Un titre foncier annulé après 17 ans de bataille judiciaire

Le litige concerne le titre foncier n°318/WA attribué à la Société Hôtelière DJEUGA PALACE, associée à Claude le Parisien. Selon l’acte officiel du ministère des Domaines, le terrain situé au cœur de Douala avait été présenté en 2008 comme un domaine national de 2e catégorie, c’est-à-dire supposément libre de toute occupation. Pourtant, les investigations ont révélé qu’il s’agissait en réalité d’une dépendance du domaine ferroviaire de l’ex-REGIFERCAM, protégée par un arrêté datant de 1926.

Cette révélation remet en cause la légalité de toute la procédure d’acquisition. Le Cabinet Conseil ATOU, à l’origine de la requête déposée le 2 février 2025, a dénoncé une concession provisoire devenue définitive dans des conditions contestées. Le ministère a finalement tranché en annulant purement et simplement le titre foncier, une décision rare et lourde de conséquences dans le paysage foncier camerounais.

Un terrain stratégique acquis à un prix dérisoire à Douala

L’affaire devient encore plus sensible lorsqu’on examine les chiffres. Le site concerné couvre une superficie de 1 hectare 35 ares, alors que la concession initiale portait sur seulement 5 314 m². Plus surprenant encore, ce terrain stratégique situé au giratoire Joss, en plein centre de Douala, aurait été acquis pour seulement 29 000 000 FCFA, alors que sa valeur réelle est estimée à plus de 10 milliards FCFA selon des sources foncières.

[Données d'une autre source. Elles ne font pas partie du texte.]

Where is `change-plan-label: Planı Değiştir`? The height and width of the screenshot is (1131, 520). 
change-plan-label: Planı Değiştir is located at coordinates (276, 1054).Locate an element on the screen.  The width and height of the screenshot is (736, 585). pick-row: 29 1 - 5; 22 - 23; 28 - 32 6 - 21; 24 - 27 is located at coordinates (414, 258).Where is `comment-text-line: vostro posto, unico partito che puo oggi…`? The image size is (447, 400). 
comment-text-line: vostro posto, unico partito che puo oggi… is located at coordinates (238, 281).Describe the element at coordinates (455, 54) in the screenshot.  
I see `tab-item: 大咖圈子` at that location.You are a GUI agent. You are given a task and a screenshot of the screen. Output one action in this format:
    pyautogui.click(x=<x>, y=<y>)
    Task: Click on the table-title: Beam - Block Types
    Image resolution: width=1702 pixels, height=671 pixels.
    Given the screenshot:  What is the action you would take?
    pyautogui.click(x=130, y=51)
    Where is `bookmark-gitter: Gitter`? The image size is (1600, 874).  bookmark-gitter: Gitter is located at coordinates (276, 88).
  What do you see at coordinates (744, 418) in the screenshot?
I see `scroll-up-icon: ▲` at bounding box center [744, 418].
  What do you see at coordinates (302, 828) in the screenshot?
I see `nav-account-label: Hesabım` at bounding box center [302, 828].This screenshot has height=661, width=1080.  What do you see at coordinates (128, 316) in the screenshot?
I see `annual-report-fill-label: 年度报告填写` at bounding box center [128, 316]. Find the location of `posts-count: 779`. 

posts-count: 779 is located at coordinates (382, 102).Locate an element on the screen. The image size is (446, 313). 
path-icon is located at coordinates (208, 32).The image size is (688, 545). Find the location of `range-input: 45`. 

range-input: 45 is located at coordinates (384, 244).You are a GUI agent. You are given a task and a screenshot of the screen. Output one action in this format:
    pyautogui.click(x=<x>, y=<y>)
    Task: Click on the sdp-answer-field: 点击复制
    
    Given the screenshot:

Cette différence spectaculaire soulève de sérieuses interrogations sur les conditions de la transaction. Pour plusieurs observateurs, la décision du ministre Henri Eyebe Ayissi marque un tournant important dans la gestion des litiges fonciers au Cameroun. « Le domaine public ne peut pas être cédé sans vérification rigoureuse », rappelle une source proche du dossier à Yaoundé.

La décision redonne ainsi à l’État camerounais le contrôle d’un site stratégique, considéré comme un actif résiduel de l’ex-REGIFERCAM.